Now, the court’s conservative wing – Samuel A. Alito Jr., Anthony M. Kennedy, John G. Roberts Jr., Antonin Scalia and Clarence Thomas, all appointed in the last 25 years by Republican presidents – is entirely Catholic
When Supreme Court Justice John Paul Stevens steps down this summer, he will leave the court – long dominated by Protestants – without one for the first time in its history.
That historical oddity has reopened a low-key debate as to whether the religion of a justice matters, and whether President Barack Obama should consider the faith of his next nominee.

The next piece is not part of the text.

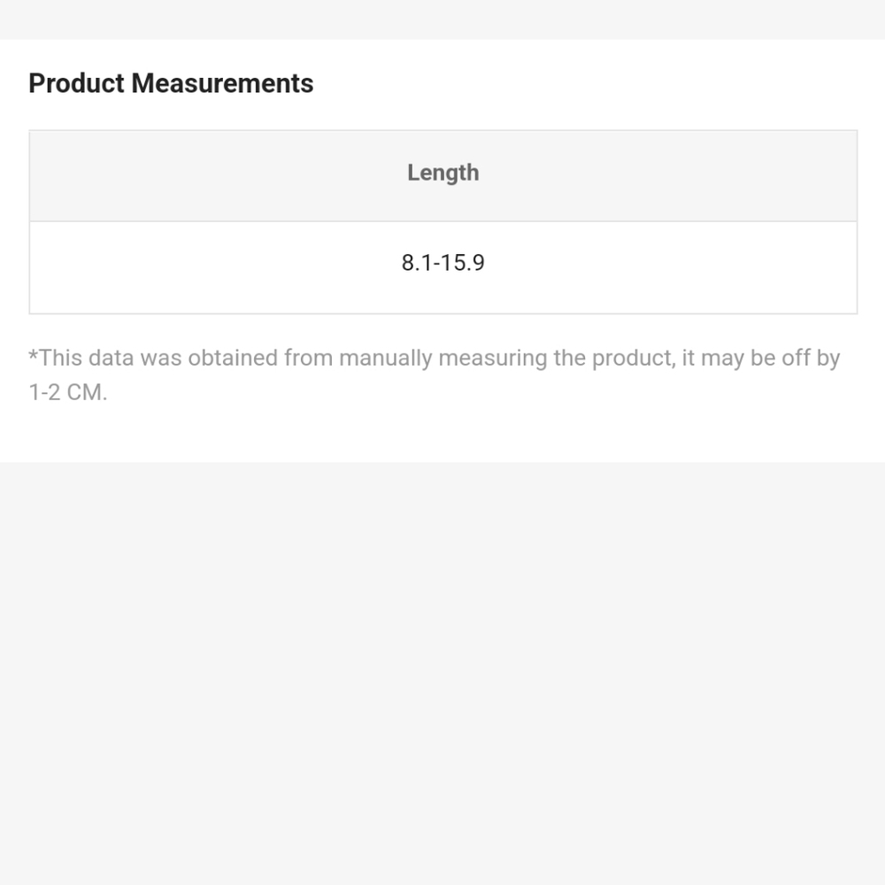Screen dimensions: 885x885
Task: Click the left side of Length header row
Action: 169,175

Absent Stevens, the Supreme Court will be composed of six Catholic and two Jewish justices. Two of the three candidates said to be the favorites for the nomination – Solicitor General Elena Kagan and federal appeals court Judge Merrick Garland – are Jewish. A third, federal appeals Judge Diane Wood, is Protestant. The White House says there are at least six others under consideration.

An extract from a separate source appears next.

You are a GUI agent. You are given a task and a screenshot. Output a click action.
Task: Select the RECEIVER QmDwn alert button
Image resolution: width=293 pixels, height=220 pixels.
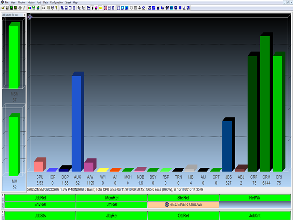click(183, 205)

Mark Scarberry, a law professor at Pepperdine University, said that having Protestant representation was key in a country where about half of Americans identify themselves in that manner.
Without it, “you could have an undermining of confidence in the court, a sense of a lack of participation,” he said, “especially when the court is dealing with high-voltage issues like religious freedom. It would help to have someone who has a sympathetic point of view on the court.”
But Jay Sekulow, who often argues on behalf of evangelicals before the high court and serves as chief counsel for the conservative American Center for Law and Justice, calls such talk a distraction.